What is this project trying to Do?
This project is a DevOps/SRE assistant that uses a Gemma 4 model hosted on Cloud Run with GPU. It provides tools to provision the Docker container and deploy the model, as well as for observability and performance testing.
This project is similar to a previous project that targeted GPU hosted Gemma4 instances on GCP:
Gemma-SRE: Self-Hosted vLLM Infrastructure Agent
Antigravity CLI
Antigravity CLI is the follow-on successor to Gemini CLI- the terminal driven, agent assisted coding tool.
Full details on installing Antigravity CLI are here:
Getting Started with Antigravity CLI
Testing the Antigravity CLI Environment
Once you have all the tools in place- you can test the startup of Antigravity CLI.
You will need to authenticate with a Google Cloud Project or your Google Account:
agy
This will start the interface:
Full Installation Instructions
The detailed installation instructions for Antigravity CLI are here:
Getting Started with Antigravity CLI
Python MCP Documentation
The official GitHub Repo provides samples and documentation for getting started:
Where do I start?
The strategy for starting MCP development for model management is a incremental step by step approach.

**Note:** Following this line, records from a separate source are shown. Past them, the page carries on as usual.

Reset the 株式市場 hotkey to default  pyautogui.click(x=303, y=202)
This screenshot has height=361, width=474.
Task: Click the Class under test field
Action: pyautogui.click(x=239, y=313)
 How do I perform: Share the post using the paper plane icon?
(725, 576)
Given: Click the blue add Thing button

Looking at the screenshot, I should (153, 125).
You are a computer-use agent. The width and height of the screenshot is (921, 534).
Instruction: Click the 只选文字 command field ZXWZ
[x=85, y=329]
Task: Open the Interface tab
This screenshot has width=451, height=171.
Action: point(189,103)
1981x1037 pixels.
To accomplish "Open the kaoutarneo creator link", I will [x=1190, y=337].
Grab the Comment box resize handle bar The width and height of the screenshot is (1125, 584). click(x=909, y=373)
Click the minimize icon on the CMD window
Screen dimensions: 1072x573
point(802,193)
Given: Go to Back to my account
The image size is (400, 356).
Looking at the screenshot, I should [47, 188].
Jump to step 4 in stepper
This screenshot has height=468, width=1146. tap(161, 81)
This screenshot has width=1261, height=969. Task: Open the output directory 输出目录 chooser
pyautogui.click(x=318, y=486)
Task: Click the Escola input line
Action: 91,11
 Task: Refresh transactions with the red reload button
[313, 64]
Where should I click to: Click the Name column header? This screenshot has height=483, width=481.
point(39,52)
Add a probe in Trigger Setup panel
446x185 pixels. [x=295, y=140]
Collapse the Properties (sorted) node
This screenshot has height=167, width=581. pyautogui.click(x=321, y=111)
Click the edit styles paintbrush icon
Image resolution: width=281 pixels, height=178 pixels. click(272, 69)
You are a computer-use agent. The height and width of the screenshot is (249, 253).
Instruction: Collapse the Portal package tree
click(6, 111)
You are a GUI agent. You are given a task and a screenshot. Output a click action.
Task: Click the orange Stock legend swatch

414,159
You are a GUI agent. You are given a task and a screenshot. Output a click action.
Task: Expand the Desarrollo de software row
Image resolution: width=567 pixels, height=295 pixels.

First, the basic development environment is setup with the required system variables, and a working Antigravity CLI configuration.
Then, a minimal Python MCP Server is built with stdio transport. This server is validated with Antigravity CLI in the local environment.
This setup validates the connection from Antigravity CLI to the local server via MCP. The MCP client (Antigravity CLI) and the Python MCP server both run in the same local environment.
Setup the Basic Environment
At this point you should have a working Python environment and a working Antigravity CLI installation. The next step is to clone the GitHub samples repository with support scripts:
cd ~
git clone https://github.com/xbill9/gemma4-tips
Then run init.sh from the cloned directory.
The script will attempt to determine your shell environment and set the correct variables:
gpu-26B-6000-devops-agent
source init.sh
If your session times out or you need to re-authenticate- you can run the set_env.sh script to reset your environment variables:
gpu-26B-6000-devops-agent
source set_env.sh
Variables like PROJECT_ID need to be setup for use in the various build scripts- so the set_env script can be used to reset the environment if you time-out.
Model Management Tool with MCP Stdio Transport
One of the key features that the standard MCP libraries provide is abstracting various transport methods.
The high level MCP tool implementation is the same no matter what low level transport channel/method that the MCP Client uses to connect to a MCP Server.
The simplest transport that the SDK supports is the stdio (stdio/stdout) transport — which connects a locally running process. Both the MCP client and MCP Server must be running in the same environment.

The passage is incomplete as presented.